= TASK REQUIREMENTS =
Print out the records in full, keeping each word unchanged.

= EXCERPTED RECORDS =
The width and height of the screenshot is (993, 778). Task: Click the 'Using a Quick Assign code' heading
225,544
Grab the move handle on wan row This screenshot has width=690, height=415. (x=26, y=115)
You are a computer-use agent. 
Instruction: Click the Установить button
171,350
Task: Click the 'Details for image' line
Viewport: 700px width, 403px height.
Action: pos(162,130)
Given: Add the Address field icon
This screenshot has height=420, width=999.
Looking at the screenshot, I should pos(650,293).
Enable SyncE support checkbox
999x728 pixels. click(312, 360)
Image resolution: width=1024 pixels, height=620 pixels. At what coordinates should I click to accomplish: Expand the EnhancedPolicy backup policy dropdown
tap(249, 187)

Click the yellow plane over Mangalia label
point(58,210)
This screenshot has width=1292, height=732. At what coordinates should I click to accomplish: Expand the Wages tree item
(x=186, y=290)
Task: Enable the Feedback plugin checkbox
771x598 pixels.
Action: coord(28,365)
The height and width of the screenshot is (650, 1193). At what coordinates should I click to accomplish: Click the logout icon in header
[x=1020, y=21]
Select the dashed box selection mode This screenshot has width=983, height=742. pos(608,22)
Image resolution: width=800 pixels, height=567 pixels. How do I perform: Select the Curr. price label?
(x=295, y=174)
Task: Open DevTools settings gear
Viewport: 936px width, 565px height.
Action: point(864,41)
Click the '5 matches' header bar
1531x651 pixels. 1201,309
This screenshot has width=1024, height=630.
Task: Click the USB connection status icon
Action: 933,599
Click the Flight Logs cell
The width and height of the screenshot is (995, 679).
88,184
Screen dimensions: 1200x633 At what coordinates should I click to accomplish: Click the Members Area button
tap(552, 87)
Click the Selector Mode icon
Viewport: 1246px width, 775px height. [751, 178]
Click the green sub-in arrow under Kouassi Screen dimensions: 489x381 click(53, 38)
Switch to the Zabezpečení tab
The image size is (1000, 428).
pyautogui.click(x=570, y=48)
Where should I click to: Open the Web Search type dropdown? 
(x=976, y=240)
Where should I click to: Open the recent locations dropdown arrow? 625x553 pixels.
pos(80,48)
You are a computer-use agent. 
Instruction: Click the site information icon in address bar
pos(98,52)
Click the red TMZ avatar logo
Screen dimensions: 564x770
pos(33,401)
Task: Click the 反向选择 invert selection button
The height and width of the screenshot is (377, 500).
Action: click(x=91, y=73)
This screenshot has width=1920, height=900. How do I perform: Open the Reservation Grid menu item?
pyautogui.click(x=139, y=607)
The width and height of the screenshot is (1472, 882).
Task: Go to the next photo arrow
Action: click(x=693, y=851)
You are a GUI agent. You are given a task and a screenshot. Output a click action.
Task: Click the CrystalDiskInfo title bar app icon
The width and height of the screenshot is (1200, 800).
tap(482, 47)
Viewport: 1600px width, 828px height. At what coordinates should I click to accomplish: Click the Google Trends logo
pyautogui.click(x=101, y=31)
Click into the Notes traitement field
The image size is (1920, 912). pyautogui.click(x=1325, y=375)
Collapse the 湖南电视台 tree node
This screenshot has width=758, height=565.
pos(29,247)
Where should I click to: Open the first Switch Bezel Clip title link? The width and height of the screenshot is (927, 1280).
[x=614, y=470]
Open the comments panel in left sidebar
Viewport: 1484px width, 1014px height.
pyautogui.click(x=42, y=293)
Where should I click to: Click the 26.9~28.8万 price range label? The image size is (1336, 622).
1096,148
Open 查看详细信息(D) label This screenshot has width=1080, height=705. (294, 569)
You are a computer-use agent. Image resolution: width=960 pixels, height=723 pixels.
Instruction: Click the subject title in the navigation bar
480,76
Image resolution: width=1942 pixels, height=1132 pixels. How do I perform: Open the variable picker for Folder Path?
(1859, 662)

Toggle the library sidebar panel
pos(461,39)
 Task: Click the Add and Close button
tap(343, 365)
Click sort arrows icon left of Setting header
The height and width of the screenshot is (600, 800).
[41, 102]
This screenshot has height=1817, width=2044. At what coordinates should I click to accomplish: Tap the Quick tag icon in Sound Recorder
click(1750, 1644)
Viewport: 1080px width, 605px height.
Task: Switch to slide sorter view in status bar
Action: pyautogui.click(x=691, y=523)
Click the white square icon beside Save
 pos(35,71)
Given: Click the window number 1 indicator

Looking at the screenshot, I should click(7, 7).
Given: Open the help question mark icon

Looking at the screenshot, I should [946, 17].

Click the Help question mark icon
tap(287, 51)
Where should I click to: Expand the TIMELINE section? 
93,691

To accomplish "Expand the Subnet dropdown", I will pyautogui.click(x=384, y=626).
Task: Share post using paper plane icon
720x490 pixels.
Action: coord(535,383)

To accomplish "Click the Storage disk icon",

= RESPONSE TO THIS TASK =
The width and height of the screenshot is (993, 778). Task: Click the 'Using a Quick Assign code' heading
225,544
Grab the move handle on wan row This screenshot has width=690, height=415. (x=26, y=115)
You are a computer-use agent. 
Instruction: Click the Установить button
171,350
Task: Click the 'Details for image' line
Viewport: 700px width, 403px height.
Action: pos(162,130)
Given: Add the Address field icon
This screenshot has height=420, width=999.
Looking at the screenshot, I should pos(650,293).
Enable SyncE support checkbox
999x728 pixels. click(312, 360)
Image resolution: width=1024 pixels, height=620 pixels. At what coordinates should I click to accomplish: Expand the EnhancedPolicy backup policy dropdown
tap(249, 187)

Click the yellow plane over Mangalia label
point(58,210)
This screenshot has width=1292, height=732. At what coordinates should I click to accomplish: Expand the Wages tree item
(x=186, y=290)
Task: Enable the Feedback plugin checkbox
771x598 pixels.
Action: coord(28,365)
The height and width of the screenshot is (650, 1193). At what coordinates should I click to accomplish: Click the logout icon in header
[x=1020, y=21]
Select the dashed box selection mode This screenshot has width=983, height=742. pos(608,22)
Image resolution: width=800 pixels, height=567 pixels. How do I perform: Select the Curr. price label?
(x=295, y=174)
Task: Open DevTools settings gear
Viewport: 936px width, 565px height.
Action: point(864,41)
Click the '5 matches' header bar
1531x651 pixels. 1201,309
This screenshot has width=1024, height=630.
Task: Click the USB connection status icon
Action: 933,599
Click the Flight Logs cell
The width and height of the screenshot is (995, 679).
88,184
Screen dimensions: 1200x633 At what coordinates should I click to accomplish: Click the Members Area button
tap(552, 87)
Click the Selector Mode icon
Viewport: 1246px width, 775px height. [751, 178]
Click the green sub-in arrow under Kouassi Screen dimensions: 489x381 click(53, 38)
Switch to the Zabezpečení tab
The image size is (1000, 428).
pyautogui.click(x=570, y=48)
Where should I click to: Open the Web Search type dropdown? 
(x=976, y=240)
Where should I click to: Open the recent locations dropdown arrow? 625x553 pixels.
pos(80,48)
You are a computer-use agent. 
Instruction: Click the site information icon in address bar
pos(98,52)
Click the red TMZ avatar logo
Screen dimensions: 564x770
pos(33,401)
Task: Click the 反向选择 invert selection button
The height and width of the screenshot is (377, 500).
Action: click(x=91, y=73)
This screenshot has width=1920, height=900. How do I perform: Open the Reservation Grid menu item?
pyautogui.click(x=139, y=607)
The width and height of the screenshot is (1472, 882).
Task: Go to the next photo arrow
Action: click(x=693, y=851)
You are a GUI agent. You are given a task and a screenshot. Output a click action.
Task: Click the CrystalDiskInfo title bar app icon
The width and height of the screenshot is (1200, 800).
tap(482, 47)
Viewport: 1600px width, 828px height. At what coordinates should I click to accomplish: Click the Google Trends logo
pyautogui.click(x=101, y=31)
Click into the Notes traitement field
The image size is (1920, 912). pyautogui.click(x=1325, y=375)
Collapse the 湖南电视台 tree node
This screenshot has width=758, height=565.
pos(29,247)
Where should I click to: Open the first Switch Bezel Clip title link? The width and height of the screenshot is (927, 1280).
[x=614, y=470]
Open the comments panel in left sidebar
Viewport: 1484px width, 1014px height.
pyautogui.click(x=42, y=293)
Where should I click to: Click the 26.9~28.8万 price range label? The image size is (1336, 622).
1096,148
Open 查看详细信息(D) label This screenshot has width=1080, height=705. (294, 569)
You are a computer-use agent. Image resolution: width=960 pixels, height=723 pixels.
Instruction: Click the subject title in the navigation bar
480,76
Image resolution: width=1942 pixels, height=1132 pixels. How do I perform: Open the variable picker for Folder Path?
(1859, 662)

Toggle the library sidebar panel
pos(461,39)
 Task: Click the Add and Close button
tap(343, 365)
Click sort arrows icon left of Setting header
The height and width of the screenshot is (600, 800).
[41, 102]
This screenshot has height=1817, width=2044. At what coordinates should I click to accomplish: Tap the Quick tag icon in Sound Recorder
click(1750, 1644)
Viewport: 1080px width, 605px height.
Task: Switch to slide sorter view in status bar
Action: pyautogui.click(x=691, y=523)
Click the white square icon beside Save
 pos(35,71)
Given: Click the window number 1 indicator

Looking at the screenshot, I should click(7, 7).
Given: Open the help question mark icon

Looking at the screenshot, I should [946, 17].

Click the Help question mark icon
tap(287, 51)
Where should I click to: Expand the TIMELINE section? 
93,691

To accomplish "Expand the Subnet dropdown", I will pyautogui.click(x=384, y=626).
Task: Share post using paper plane icon
720x490 pixels.
Action: coord(535,383)

To accomplish "Click the Storage disk icon",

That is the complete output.